Esa tarde, después de encerar y guardar su tabla, Stu se reunió con los Finnegan en la cocina. Vació con ganas un cartón de jugo cítrico y enfrentó a su amigo sonriente.
—Hora de arrancar, Ray —dijo, secándose los bigotes con el dorso de la mano.
La expresión de Finnegan pedía algo más específico.
Stu asintió decidido. —Europa. Tenemos una gira pendiente, ¿verdad? Bien, hora de salir a la carretera.
—Muy bien.
—Y luego, estoy pensando en una gira solista en el extranjero. ¿Me acompañas, pendejo?
—Seguro. —El guitarrista se dio cuenta de que no había sonado todo lo entusiasmado que Stu esperaba—. ¡Por supuesto! ¿Por qué no?
Stu volvió a asentir y arrojó el cartón vacío al cesto. Se volvió hacia Ashley para guiñarle un ojo. —Tú también vienes, ¿verdad?
Ella se apresuró a sonreír. —Por supuesto, Stu. Hace varios años que no me llevan de gira con ustedes.
—Perfecto. —Stu señaló hacia el interior de la casa—. Iré a cambiarme. ¿Tienen ganas de salir a cenar? Tengo antojo de mariscos.
Los Finnegan volvieron a asentir con caras de que era el mejor plan del siglo y lo vieron irse a su recámara como si nada.
Sin embargo, Stu se detuvo al pasar por el comedor, donde el guitarrista dejara la computadora. La abrió, miró algo y siguió hacia su dormitorio. Veinte minutos después volvía a detenerse frente a la computadora, bañado y cambiado para salir a cenar, lo cual para él era unas bermudas cargo, camisa de mangas cortas y tenis. Se sentó a la mesa, se rascó la barba pensativo, se apartó el cabello húmedo de la cara, tanteó alrededor hasta dar con sus lentes.
Era evidente que Ray y Ashley le ocultaban lo que ocurriera realmente la última vez que hablara con C, y que no se lo dirían nunca. Y como no era un chat, no había quedado ningún registro de lo que dijeran. Stu no lograba recordar más que partes sin demasiada coherencia. Sí recordaba lo enojada que estaba ella, y que lo había acusado de no amar a sus hijas. Lo recordaba porque eso era lo que finalmente lo había hecho reaccionar.
Esa tarde hizo memoria a una charla con C varias semanas atrás, en la que le había preguntado cuáles eran sus canciones favoritas de Slot Coin. Se decidió por From the Other Side y le escribió un par de versos:
“Solo aquí
Tan lejos de todo
Son tus plegarias
Lo que me ayuda a seguir.”
Cerró la computadora con un suspiro y fue a reunirse con sus amigos.
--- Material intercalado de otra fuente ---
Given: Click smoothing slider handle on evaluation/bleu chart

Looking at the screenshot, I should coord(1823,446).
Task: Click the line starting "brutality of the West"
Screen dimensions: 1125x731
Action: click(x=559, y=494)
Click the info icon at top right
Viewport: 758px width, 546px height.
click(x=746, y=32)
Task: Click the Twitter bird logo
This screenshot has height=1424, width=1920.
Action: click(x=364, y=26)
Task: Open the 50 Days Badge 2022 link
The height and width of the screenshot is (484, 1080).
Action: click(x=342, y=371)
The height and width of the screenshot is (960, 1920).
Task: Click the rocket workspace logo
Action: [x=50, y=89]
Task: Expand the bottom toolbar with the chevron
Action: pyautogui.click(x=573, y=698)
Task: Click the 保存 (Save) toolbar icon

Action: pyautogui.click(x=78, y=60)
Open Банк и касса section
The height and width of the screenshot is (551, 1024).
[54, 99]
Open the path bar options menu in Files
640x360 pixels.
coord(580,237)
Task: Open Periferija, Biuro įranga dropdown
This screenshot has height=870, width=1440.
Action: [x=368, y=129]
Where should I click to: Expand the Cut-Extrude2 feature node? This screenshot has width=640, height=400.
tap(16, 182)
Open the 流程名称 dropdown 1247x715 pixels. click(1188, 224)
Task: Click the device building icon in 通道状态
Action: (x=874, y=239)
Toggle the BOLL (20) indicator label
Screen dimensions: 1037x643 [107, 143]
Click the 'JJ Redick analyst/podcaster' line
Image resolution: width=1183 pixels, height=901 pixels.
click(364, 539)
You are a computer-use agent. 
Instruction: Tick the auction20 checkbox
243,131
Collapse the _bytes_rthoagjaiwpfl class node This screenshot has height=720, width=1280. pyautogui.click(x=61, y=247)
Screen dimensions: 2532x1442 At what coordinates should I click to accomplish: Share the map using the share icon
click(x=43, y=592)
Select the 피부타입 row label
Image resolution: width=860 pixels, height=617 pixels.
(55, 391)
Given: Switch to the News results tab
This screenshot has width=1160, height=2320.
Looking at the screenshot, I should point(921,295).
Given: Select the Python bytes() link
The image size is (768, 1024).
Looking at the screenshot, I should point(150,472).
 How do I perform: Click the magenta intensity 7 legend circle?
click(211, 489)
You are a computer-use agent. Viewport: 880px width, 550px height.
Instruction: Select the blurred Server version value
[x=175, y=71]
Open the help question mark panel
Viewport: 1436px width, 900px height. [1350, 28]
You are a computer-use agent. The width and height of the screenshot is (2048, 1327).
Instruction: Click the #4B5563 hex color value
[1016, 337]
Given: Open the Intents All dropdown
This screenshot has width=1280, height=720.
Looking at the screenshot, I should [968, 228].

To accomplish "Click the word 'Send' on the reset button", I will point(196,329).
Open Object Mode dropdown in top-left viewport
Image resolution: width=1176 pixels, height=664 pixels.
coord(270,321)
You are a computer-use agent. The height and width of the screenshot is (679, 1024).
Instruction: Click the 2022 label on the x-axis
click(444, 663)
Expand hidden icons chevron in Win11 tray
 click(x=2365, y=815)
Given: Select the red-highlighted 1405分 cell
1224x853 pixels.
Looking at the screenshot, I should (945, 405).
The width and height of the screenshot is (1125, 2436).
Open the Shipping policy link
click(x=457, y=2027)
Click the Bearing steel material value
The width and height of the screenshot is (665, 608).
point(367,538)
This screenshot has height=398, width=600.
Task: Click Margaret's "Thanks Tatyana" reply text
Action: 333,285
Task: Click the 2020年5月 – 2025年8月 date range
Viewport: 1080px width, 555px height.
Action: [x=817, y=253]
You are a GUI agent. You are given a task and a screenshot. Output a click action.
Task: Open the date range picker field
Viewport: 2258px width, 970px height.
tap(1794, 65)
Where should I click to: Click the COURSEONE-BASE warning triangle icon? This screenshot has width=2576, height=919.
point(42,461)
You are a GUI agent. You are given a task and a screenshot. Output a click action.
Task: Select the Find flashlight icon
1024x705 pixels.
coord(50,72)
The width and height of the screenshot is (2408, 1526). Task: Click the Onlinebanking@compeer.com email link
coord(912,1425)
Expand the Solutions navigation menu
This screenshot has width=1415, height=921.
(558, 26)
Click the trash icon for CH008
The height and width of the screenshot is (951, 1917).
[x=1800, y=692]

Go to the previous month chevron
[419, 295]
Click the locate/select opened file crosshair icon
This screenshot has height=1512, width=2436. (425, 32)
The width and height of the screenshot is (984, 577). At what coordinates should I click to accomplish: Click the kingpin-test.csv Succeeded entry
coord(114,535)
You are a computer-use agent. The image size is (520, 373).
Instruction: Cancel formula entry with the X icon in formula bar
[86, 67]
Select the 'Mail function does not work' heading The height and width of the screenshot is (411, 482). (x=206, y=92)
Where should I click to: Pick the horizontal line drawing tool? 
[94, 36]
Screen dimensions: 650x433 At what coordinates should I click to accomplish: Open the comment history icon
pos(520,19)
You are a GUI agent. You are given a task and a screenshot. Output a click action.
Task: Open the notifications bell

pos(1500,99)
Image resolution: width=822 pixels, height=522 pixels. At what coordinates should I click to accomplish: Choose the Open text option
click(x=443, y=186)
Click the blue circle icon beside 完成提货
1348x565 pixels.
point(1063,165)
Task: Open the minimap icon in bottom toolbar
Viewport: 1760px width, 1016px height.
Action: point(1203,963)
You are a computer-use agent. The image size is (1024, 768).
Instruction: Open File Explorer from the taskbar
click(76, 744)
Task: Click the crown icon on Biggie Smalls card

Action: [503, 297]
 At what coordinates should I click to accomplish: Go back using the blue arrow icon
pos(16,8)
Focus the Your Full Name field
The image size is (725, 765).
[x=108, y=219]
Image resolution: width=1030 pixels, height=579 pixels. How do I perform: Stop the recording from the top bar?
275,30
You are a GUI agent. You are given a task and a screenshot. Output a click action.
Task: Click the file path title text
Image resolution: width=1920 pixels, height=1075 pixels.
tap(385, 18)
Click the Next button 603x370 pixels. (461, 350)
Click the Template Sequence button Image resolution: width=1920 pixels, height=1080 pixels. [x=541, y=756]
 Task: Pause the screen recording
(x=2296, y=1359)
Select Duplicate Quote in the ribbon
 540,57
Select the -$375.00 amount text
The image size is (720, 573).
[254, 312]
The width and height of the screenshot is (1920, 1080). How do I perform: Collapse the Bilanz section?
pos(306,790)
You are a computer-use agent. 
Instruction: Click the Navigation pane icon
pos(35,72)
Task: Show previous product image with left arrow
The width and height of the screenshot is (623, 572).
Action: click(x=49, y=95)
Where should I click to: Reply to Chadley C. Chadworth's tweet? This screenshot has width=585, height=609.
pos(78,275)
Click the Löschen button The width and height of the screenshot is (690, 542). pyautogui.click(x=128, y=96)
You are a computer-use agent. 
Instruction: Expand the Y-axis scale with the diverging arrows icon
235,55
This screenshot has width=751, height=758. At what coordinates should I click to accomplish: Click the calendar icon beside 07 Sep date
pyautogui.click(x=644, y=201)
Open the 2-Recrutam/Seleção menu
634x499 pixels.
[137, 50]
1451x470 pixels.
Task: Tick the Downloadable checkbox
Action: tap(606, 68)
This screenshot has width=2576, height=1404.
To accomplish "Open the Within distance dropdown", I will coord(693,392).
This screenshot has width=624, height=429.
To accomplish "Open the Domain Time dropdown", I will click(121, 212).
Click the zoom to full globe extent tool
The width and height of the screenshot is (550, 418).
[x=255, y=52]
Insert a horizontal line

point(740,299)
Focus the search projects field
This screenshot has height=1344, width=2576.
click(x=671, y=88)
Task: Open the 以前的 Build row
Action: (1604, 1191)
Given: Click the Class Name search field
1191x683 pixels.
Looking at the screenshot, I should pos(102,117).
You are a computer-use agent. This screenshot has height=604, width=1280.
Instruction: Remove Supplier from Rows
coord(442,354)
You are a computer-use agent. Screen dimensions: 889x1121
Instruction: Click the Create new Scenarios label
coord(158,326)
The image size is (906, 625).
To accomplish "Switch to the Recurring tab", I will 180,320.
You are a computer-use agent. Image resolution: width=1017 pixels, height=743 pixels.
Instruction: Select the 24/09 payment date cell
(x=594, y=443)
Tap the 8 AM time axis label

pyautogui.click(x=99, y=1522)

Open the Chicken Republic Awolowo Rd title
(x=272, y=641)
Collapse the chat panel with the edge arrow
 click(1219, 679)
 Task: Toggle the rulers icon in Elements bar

Se sintió bien esa noche, cenando afuera con ellos, hablando con vecinos y amigos surfers que paraban a saludarlo, sorprendidos de que aún estuviera en la isla.
Sí, era hora de volver al continente, retomar su vida, cumplir los compromisos pendientes. No sería sencillo, claro que no, pero era la única forma de empezar a buscar cómo seguir adelante.
Lo primero que hizo al volver a la casa fue abrir la computadora, rezongando para sí mismo que ya parecía un maldito millenial. Sabía que allá en el sur era demasiado tarde para que C estuviera conectada, pero quería ver si ella había leído o respondido el breve mensaje que le dejara.
Y sí, había hecho ambas cosas. Le había respondido con otra canción: la Plegaria de Dante, de Loreena McKennitt. Se acodó sobre la mesa, cigarrillo y copa de vino en mano. Mientras cargaba el video, leyó los versos que ella le dejara:
“Vuelve tus ojos al océano
Arroja tu alma al mar
Cuando la noche se haga interminable
Por favor, recuérdame.”
Y había agregado: “Ésta es mi plegaria favorita. Me gustaría compartirla contigo, mi amigo más querido. Corre una por mí.”
Una sonrisa afectuosa curvó los labios de Stu. “Nos vemos al amanecer.”